TASK STATEMENT: Tally up how many lines in the listing below contain the string "left", and give only the total.

DATA EXTRACT Block Start

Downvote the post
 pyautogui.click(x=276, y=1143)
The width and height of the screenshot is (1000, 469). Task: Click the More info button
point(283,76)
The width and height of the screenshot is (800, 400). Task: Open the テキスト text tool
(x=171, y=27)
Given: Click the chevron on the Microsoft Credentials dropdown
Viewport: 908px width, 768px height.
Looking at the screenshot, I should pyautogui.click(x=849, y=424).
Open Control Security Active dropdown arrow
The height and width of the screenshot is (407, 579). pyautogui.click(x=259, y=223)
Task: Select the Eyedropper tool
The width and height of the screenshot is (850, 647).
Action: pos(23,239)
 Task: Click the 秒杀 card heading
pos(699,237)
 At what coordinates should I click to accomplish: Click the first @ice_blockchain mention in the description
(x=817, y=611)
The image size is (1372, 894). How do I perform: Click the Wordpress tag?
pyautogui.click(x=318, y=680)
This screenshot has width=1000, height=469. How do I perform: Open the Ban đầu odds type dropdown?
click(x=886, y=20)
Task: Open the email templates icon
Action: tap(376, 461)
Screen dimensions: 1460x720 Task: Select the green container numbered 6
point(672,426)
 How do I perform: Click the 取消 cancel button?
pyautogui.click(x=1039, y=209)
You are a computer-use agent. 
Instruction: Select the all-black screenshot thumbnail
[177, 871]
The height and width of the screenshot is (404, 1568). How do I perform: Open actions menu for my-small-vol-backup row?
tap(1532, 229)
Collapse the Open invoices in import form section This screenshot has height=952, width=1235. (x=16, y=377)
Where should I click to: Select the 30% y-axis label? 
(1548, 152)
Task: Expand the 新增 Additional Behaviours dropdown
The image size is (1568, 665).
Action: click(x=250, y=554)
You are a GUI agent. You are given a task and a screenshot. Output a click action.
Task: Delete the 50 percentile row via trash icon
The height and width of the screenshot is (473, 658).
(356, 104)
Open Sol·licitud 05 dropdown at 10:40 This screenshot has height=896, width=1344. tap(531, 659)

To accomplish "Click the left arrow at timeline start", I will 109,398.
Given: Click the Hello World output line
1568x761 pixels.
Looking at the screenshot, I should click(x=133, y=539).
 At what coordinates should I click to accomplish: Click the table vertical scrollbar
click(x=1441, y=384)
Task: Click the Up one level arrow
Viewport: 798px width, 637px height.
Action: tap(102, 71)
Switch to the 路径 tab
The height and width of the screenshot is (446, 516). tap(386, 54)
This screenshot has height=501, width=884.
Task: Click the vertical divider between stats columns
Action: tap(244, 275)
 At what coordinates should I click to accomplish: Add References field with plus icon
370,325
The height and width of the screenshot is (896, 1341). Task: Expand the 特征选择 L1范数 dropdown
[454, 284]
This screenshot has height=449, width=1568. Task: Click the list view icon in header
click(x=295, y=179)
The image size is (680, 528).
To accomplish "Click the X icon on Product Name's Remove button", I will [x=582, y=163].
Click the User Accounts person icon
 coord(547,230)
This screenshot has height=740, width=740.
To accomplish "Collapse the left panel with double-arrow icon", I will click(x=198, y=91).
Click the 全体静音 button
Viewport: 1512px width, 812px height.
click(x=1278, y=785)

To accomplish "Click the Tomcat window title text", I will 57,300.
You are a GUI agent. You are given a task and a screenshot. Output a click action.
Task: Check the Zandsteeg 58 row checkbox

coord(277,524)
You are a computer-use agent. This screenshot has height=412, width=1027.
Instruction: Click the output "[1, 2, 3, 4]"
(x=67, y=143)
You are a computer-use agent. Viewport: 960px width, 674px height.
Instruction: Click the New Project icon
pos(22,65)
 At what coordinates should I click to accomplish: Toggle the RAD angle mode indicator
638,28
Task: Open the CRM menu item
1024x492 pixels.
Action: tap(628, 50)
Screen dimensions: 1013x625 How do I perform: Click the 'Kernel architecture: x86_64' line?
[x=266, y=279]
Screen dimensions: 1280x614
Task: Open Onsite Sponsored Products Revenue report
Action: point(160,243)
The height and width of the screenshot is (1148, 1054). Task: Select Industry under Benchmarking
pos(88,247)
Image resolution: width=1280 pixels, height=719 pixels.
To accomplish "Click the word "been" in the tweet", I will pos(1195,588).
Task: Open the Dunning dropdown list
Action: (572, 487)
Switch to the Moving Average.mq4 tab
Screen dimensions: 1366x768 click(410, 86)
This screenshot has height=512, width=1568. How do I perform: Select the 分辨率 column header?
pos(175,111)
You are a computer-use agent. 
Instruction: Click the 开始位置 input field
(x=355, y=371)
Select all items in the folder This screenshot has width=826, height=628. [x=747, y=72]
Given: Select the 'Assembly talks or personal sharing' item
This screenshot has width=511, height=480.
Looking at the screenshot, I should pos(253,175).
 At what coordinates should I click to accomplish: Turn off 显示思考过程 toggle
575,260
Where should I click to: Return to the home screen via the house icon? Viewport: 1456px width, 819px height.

DATA EXTRACT Block End

RESPONSE TO THIS TASK: 2